Age of War is a fast-paced dice game for two to six players, designed by Reiner Knizia and set among the warring states of feudal Japan. In the game, you and your fellow players take on the roles of rival daimyos attempting to unite the Japanese clans by mustering your troops and conquering castles.
Castles Under Siege
At the beginning of a game of Age of War, fourteen castle cards belonging to the six clans are laid out in the center of the play area. Each turn, you must attempt to conquer a castle by laying siege to it with your forces. Your turn begins by mustering your troops: rolling the seven custom dice. Each die has six possible results—one infantry, two infantry, three infantry, archers, cavalry, or daimyo. After your roll, you must attack a castle. Each castle card possesses at least one battle line, showing a variety of symbols from the dice. With the results you roll, you must complete one battle line on the besieged castle each turn. If you cannot complete a battle line, you remove one die from your rolls for this turn and muster your troops once more by rolling again.
Each battle line on a castle card must be matched exactly, with the exception of infantry. When you fill a battle line that requires infantry, you may match or exceed the number of infantry needed to complete the battle line.
If you fill each battle line on the besieged castle card, you conquer it and add it to your play area. If you fail to complete all of a castle’s battle lines on your turn, however, your assault has been defeated, and you must wait until your next turn to besiege a castle.
Castles conquered by your opponents aren’t permanently out of reach, however. You can besiege castles in your opponent’s play areas in the same way that you would besiege an unconquered castle. However, you must treat the red daimyo symbol in the upper left hand corner of the castle card as an additional battle line, which makes stealing castles from your opponents harder than conquering them for the first time.

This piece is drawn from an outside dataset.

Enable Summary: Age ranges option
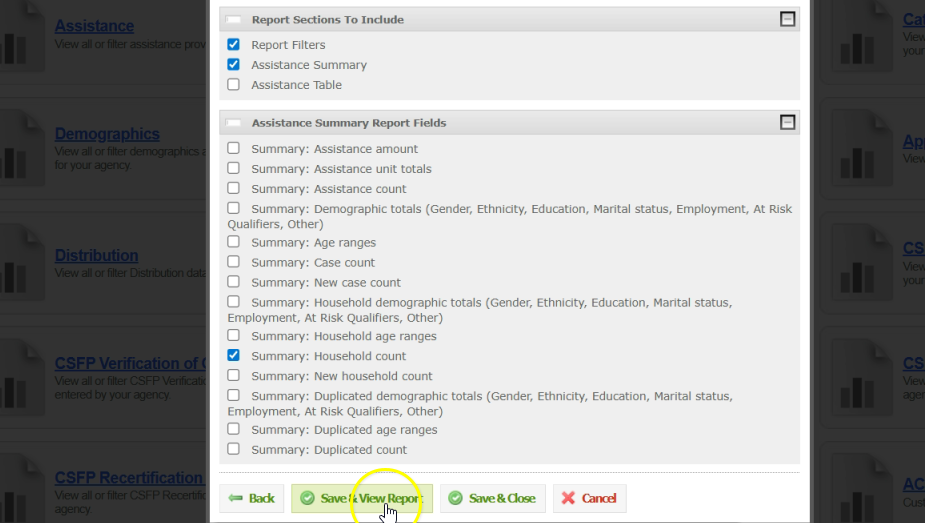 pos(233,242)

The castles you capture in Age of War belong to six different clans, and each clan that declares its loyalty to you brings you closer to an ultimate victory. The number of castles belonging to a clan ranges from one to four castles. Regardless of the number of castles, when you conquer all of a clan’s castles, that clan swears its loyalty to you. The castles of a clan united behind your banner cannot be stolen from you, but immunity to your opponent’s attacks is not the only benefit of conquering a clan.
Each conquered castle grants you the number of points printed on the front of the card, but if you manage to unite a clan, you’ll gain a number of points greater than the sum of each individual castle. For example, the Tokugawa clan in Age of War consists of three castles: Inuyama, worth one point; Kiyosu, worth two points; and Edo, worth three points. But players clever enough to conquer all three castles and secure the loyalty of the Tokugawa clan receive two bonus points, for a total of eight points.

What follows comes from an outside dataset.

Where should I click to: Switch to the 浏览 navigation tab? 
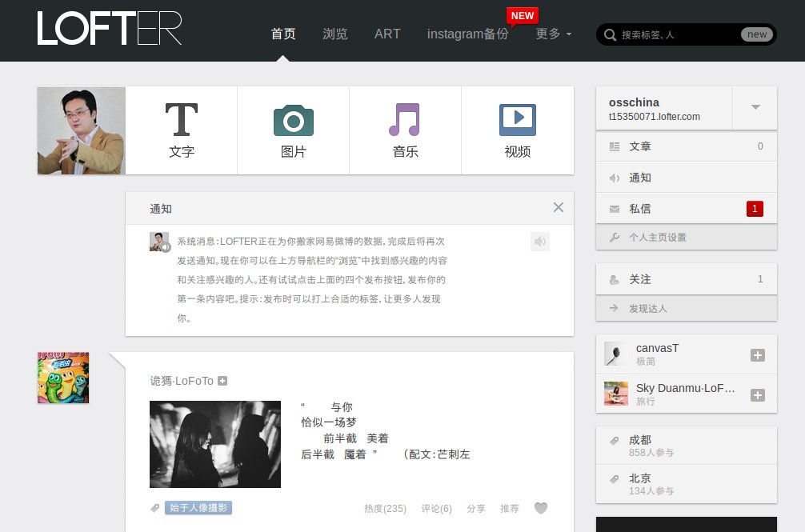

Conquering clans and castles adds another level of strategy to Age of War. Clans with a few castles may be easy to conquer, but you’ll receive more bonus points if you attempt to unite a clan that possesses many castles.
When the final unconquered castle is taken from the play area, the game ends, and players tally their points by adding the point values of conquered clans and individual conquered castles. The player with the most points succeeds in uniting Japan under his banner and wins the game! Are you prepared to test your adaptability and your tactics on the field of battle? In Age of War, one player will rise above the other daimyos to gain renown as the leader of a unified Japan. Muster your troops, besiege the clan’s castles, and march to victory in feudal Japan!